For the Hash DRBG IP-core characterization, two different technologies have been identified as representative of potential targets for implementations of such hardware accelerator for security applications: Intel Stratix IV FPGA and Silvaco PDK 45 nm Open Cell Library [7] (i.e., ASIC standard-cell technology). In both cases different implementation effort corners were tested, in order to evaluate the trade-off between throughput and area. Concerning the Intel Stratix IV FPGA technology, the synthesis and layout flow performed with high performance constraints gives a maximum operative frequency of 180 MHz, meaning a throughput of 720 Mbps considering the single core instance, for an overall occupation of 5949 ALMs (Adaptive Logic Modules). The implementation on Silvaco ASIC standard-cell is able to reach a throughput even up to 4 Gbps, since the maximum frequency is equal to 1 GHz still for single core version of the IP-core, for a logic complexity of 118.98 kGE corresponding to an area of approximately 0.094 mm2.

5 Conclusions

This paper presented the IP-core design related to a digital Random Number Generator (RNG), one of the most significant part required to implement algorithms for authentication, confidentiality, message integrity and security applications in general. The proposed architecture is based on one of the Deterministic Random Bit Generators (DRBGs) approved by NIST according to trade-off analysis between throughput, area and security strength. Hash DRBG with SHA-256 as cryptographic core proved to be the most efficient solution in terms of throughput per logic complexity, among the solutions offering maximum security strength (i.e., 256 bits).
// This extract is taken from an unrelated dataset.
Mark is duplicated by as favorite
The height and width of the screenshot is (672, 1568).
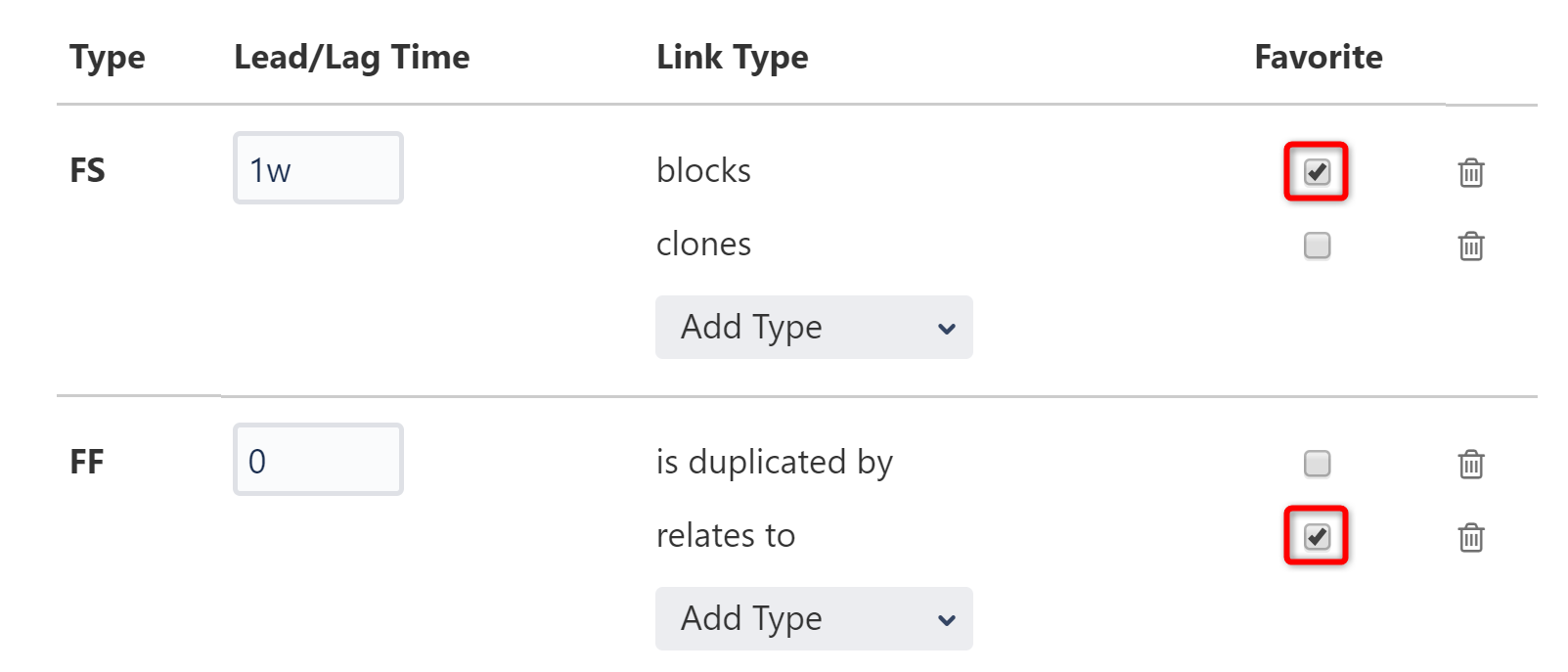[x=1316, y=466]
The RNG IP-core obtained has been tested by means of NIST Statistical Test Suite, thus stating that the sequences of bits generated cannot be distinguished from a true random sequence of numbers, and therefore validating its use for cryptographic applications. It has been also implemented on FPGA and ASIC standard-cell technologies for characterization. The implementation on Intel Stratix IV FPGA reported a throughput of 720 Mbps at 180 MHz with a maximum occupation of about 6000 ALMs, while the synthesis on Silvaco 45 nm ASIC standard-cell [7] reported a throughput of 4 Gbps at 1 GHz with a maximum logic complexity of about 119 kGE.